• _GIVEN PROBLEM_: Rewrite the listing below with every "element" swapped for "item" and nothing else changed. Omit the pictures from your answer.

• _DATASET_:
• • • • •

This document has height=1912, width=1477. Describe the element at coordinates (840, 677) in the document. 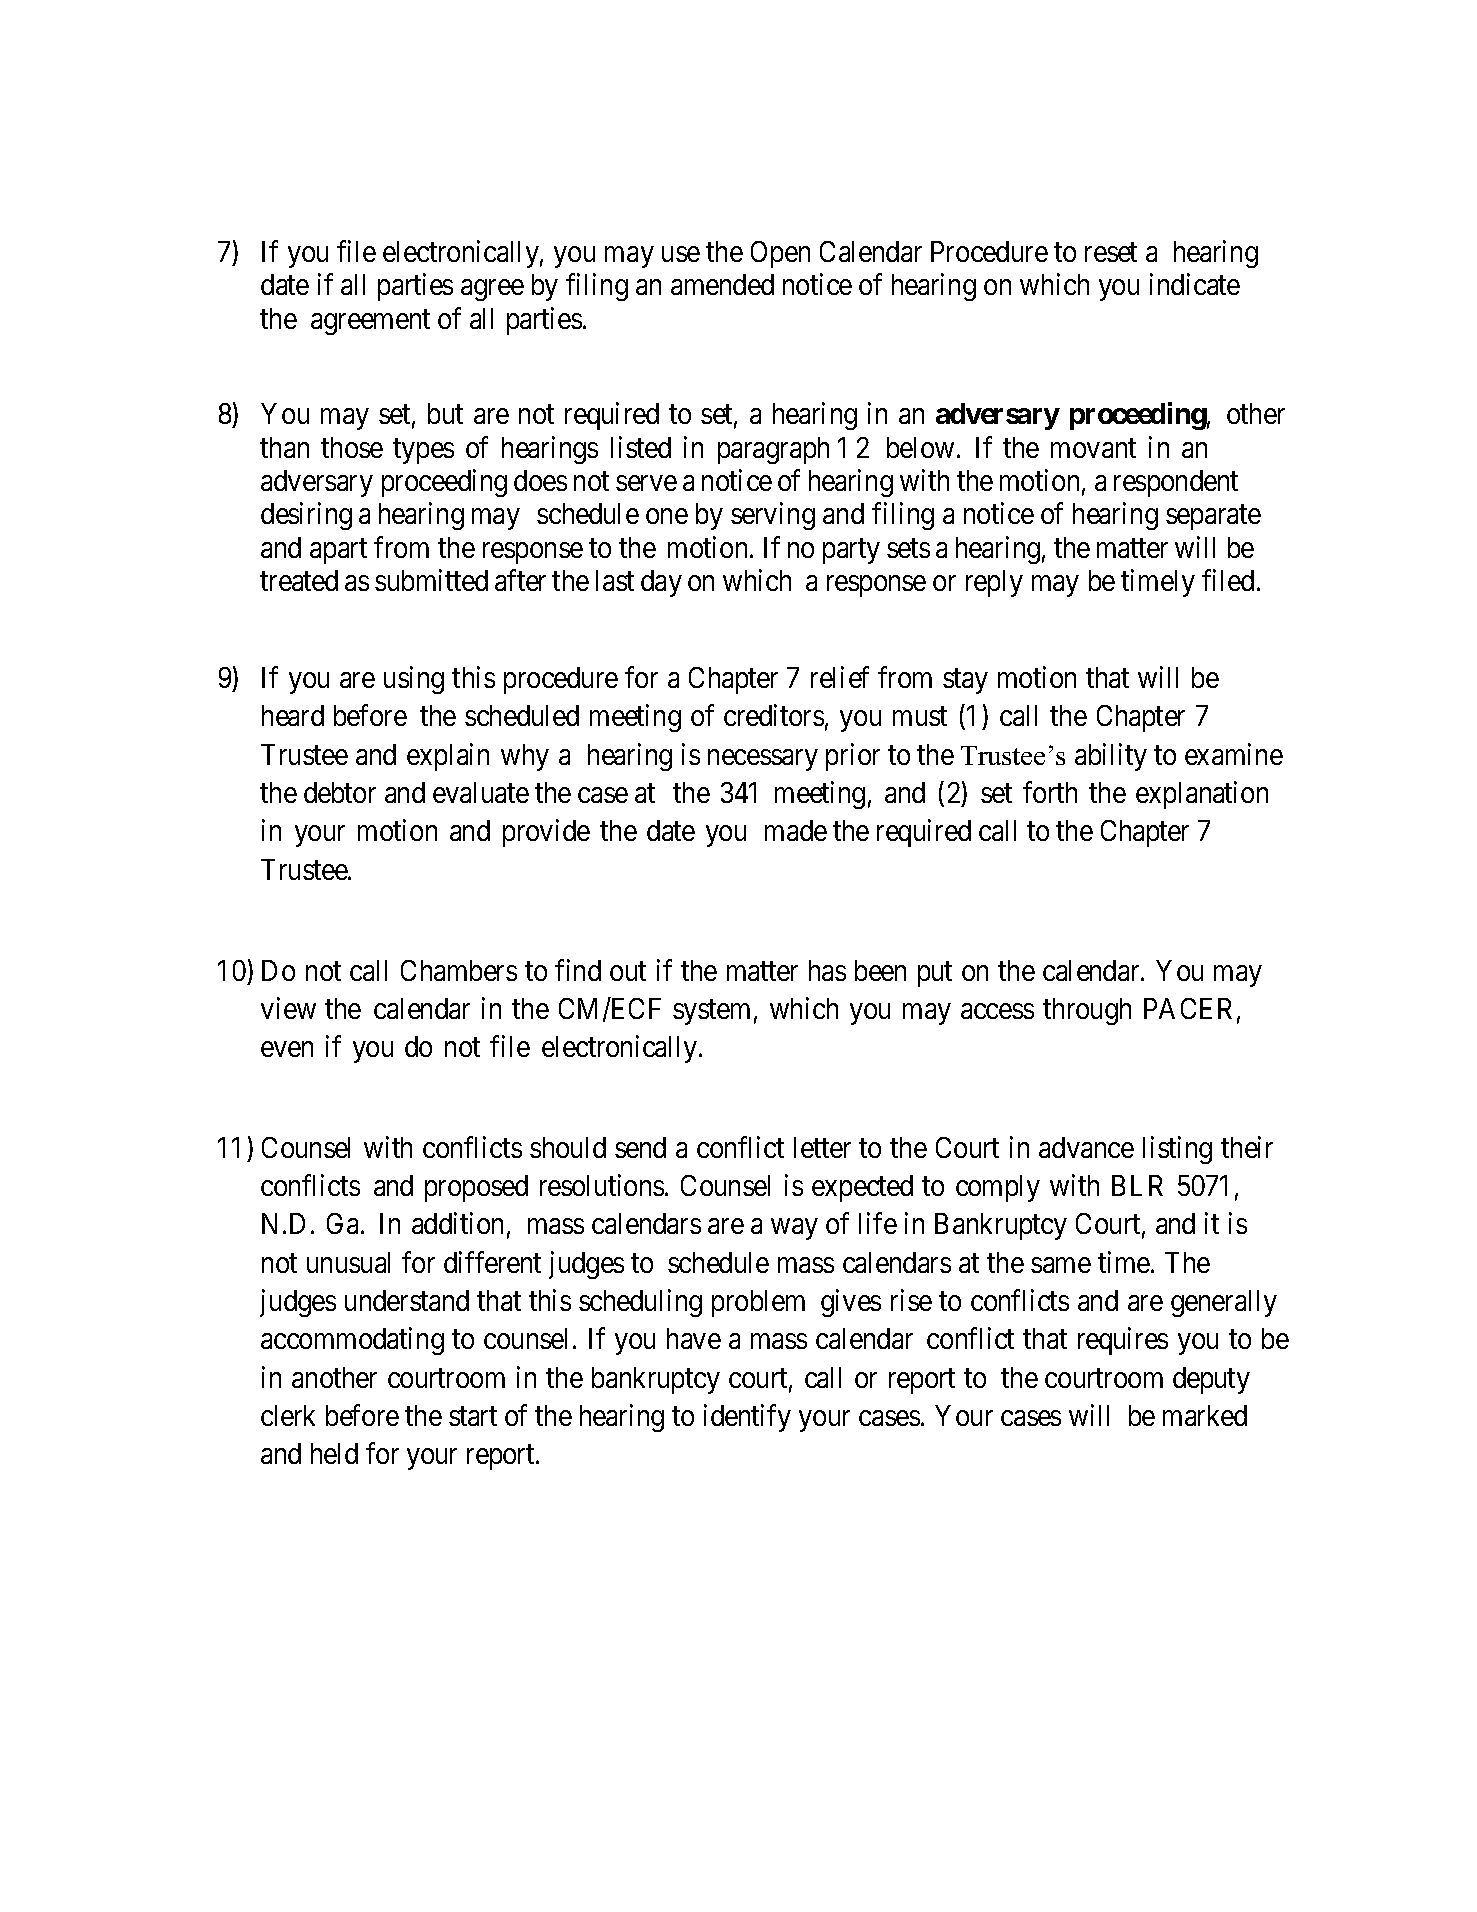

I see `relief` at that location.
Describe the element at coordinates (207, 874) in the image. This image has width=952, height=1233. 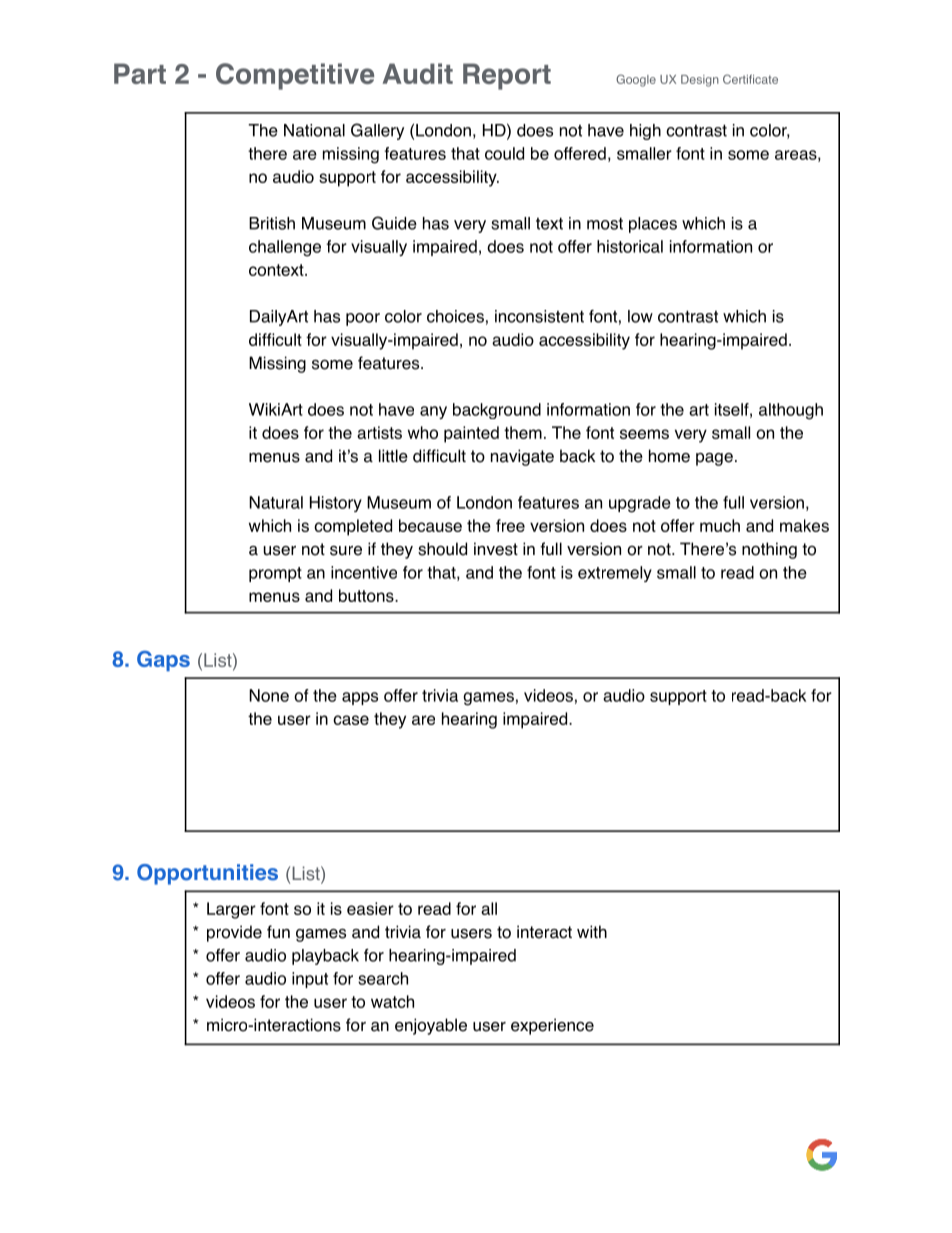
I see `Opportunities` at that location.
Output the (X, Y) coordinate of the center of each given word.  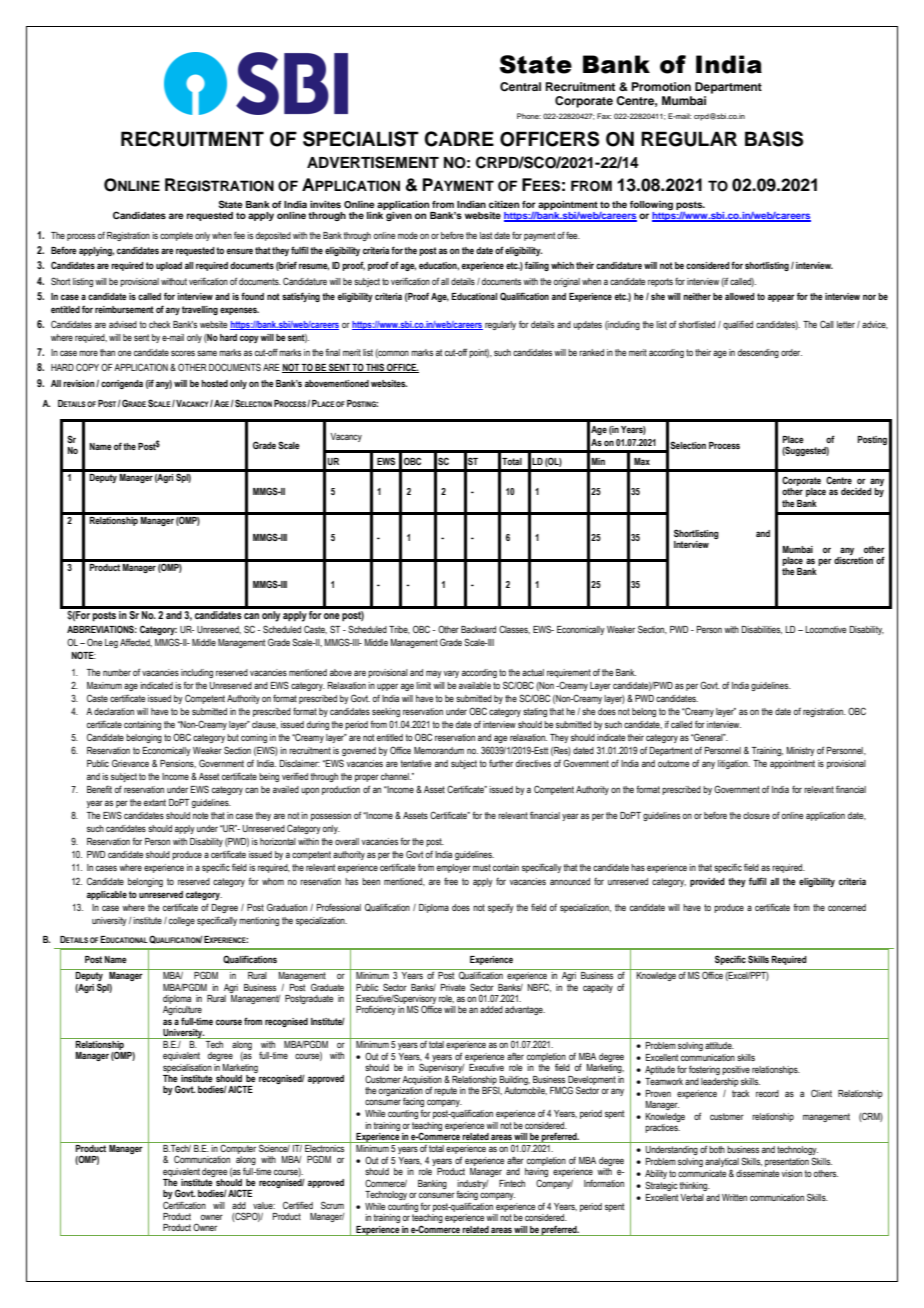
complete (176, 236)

• • • • •

• _ANSWER TO THIS PROBLEM_:
This document has height=1912, width=1477. Describe the item at coordinates (840, 677) in the document. 

I see `relief` at that location.
Describe the item at coordinates (207, 874) in the image. This image has width=952, height=1233. 
I see `Opportunities` at that location.
Output the (X, Y) coordinate of the center of each given word.  
complete (176, 236)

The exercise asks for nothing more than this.